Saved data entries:
%%
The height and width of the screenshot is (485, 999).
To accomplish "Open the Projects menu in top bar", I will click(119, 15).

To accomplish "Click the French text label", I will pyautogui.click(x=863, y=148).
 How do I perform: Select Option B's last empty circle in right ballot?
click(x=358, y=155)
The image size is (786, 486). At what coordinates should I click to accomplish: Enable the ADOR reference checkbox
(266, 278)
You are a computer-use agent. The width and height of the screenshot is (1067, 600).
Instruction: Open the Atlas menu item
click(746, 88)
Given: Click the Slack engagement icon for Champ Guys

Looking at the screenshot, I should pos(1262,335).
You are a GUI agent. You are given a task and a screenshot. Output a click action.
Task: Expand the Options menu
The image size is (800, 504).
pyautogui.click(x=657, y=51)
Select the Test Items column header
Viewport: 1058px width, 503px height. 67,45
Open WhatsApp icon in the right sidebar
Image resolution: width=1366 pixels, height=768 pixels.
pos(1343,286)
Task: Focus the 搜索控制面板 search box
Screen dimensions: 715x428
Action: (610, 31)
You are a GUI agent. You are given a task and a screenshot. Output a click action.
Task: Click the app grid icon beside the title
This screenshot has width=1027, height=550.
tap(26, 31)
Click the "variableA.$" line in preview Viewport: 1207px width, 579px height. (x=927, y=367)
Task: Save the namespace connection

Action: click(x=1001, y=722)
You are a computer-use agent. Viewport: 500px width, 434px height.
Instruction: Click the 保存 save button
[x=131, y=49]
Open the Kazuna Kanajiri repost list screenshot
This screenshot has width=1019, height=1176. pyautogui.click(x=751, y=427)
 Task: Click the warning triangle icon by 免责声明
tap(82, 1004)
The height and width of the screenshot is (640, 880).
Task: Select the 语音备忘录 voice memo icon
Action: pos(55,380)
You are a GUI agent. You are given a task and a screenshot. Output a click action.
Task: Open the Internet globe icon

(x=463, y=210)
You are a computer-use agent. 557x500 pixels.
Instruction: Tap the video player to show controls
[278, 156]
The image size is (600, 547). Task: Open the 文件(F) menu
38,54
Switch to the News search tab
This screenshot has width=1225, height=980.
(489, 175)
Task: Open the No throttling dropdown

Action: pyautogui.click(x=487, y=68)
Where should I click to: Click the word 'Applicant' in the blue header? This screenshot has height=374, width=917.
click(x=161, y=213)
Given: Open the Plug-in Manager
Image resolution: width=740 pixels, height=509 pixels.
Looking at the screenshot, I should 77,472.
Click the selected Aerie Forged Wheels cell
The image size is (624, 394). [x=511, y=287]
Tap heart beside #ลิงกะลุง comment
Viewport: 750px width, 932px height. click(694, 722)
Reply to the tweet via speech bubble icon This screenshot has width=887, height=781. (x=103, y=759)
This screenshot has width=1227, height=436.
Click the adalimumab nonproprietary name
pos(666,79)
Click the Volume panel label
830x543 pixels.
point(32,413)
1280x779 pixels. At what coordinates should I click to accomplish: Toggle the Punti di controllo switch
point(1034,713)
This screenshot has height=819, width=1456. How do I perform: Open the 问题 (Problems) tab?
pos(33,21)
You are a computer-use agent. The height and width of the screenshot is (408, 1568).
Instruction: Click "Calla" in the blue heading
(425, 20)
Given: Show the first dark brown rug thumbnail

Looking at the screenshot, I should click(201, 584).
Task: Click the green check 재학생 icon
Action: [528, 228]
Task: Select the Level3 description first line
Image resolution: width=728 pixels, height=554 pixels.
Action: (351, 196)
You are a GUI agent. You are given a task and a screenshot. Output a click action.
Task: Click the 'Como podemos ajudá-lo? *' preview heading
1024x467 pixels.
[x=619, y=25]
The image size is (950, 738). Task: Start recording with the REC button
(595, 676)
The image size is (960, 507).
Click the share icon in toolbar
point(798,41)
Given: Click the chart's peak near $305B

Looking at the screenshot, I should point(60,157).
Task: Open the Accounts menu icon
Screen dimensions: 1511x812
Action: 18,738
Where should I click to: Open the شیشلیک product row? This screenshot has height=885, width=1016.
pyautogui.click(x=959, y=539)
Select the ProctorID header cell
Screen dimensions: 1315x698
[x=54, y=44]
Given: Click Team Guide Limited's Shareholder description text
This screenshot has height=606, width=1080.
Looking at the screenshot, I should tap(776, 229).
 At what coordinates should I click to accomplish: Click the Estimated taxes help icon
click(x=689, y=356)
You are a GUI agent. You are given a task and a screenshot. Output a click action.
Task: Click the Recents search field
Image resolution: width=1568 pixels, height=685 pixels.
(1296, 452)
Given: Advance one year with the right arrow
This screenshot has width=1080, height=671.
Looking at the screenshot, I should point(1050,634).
%%
Aim of the exercise:
Whenever the string "text" occurs in a line of the entries above, copy that line.

Finished exercise:
To accomplish "Click the French text label", I will pyautogui.click(x=863, y=148).
Given: Click Team Guide Limited's Shareholder description text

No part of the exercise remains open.